Revolutionizing Liver Transplants

For many, the wait for a liver transplant can feel interminable.

Last year, over 11,000 liver transplants took place in the United States, yet countless patients still found themselves in a frustrating limbo. Some were even removed from the waiting list as their health worsened, and it’s tragic to note that around 2,000 people died while waiting.

A biotechnology company based in the UK is now trying to change that narrative.

Ocher Bio is exploring potential treatments for chronic liver disease using donated human livers that aren’t viable for transplantation. Their facility in New York is equipped with advanced technology that maintains these livers on life support.

“We have engineers and scientists on board,” said Dr. Quin Wills, Ocher’s co-founder and CEO. “Surgeons are keeping these livers alive so we can figure out how to repair and regenerate them.”

Chronic liver disease and cirrhosis, often overshadowed by heart disease and cancer, are responsible for about 50,000 deaths annually in the U.S., frequently due to factors like alcohol abuse and fat accumulation in the liver, which leads to cellular damage and scarring known as fibrosis.

Liver transplantation is the only definitive treatment for end-stage liver disease, but the graft supply is limited.
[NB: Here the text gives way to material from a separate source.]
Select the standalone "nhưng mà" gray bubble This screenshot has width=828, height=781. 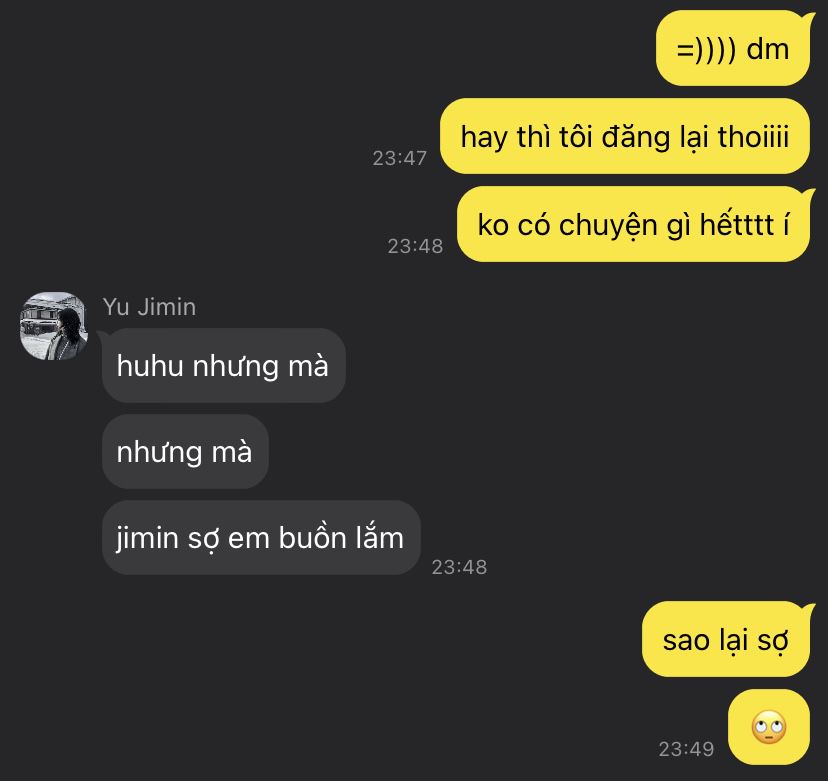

Strangely enough, some donated livers end up discarded. “Sometimes, they just can’t match a liver with a donor in time,” Wills explained. “In such cases, if the donor consents to research use, we can harvest the liver for study.”

Founded in 2019, Ocher has research operations across the UK, Taiwan, and New York. The initial processes start in Oxford, where they focus on human cells to create organ building blocks.

Wills emphasized the importance of human cells in the UK branch, adding that their Taiwan facility forms a clinical network allowing for surgeries across multiple hospitals. With patients’ consent, small liver biopsies are taken, which can then produce about 50 micro-livers for lab research.

The company’s research, in collaboration with the German pharmaceutical firm Boehringer Ingelheim, looks at several strategies: preventing liver cell death, enhancing scarring, and inspiring liver regeneration within the body.

When they think they have a viable drug candidate, testing moves to the lab in New York City. Recently, they transitioned from a startup space to a larger facility at the Alexandria Life Sciences Center.

Ocher can simultaneously keep several livers alive, usually for up to five days, followed by an additional five days for cultured tissue assessment.

“New York is, in a way, a cornerstone for clinical trials before they even begin,” Wills remarked.

The strategies designed to prevent cell death in early fibrosis are what Wills finds most promising. The destruction of liver cells leads to inflammation and chronic liver disease.

Wills is hopeful about starting clinical trials within the next couple of years, with the New York lab playing a crucial role in that plan.

“This is a significant milestone,” Wills stated. “There’s no other facility quite like this for direct study. We’ve experimented with human organs in clinical trials, reimagining them and learning how to manage them within machines before applying any procedures to human patients.”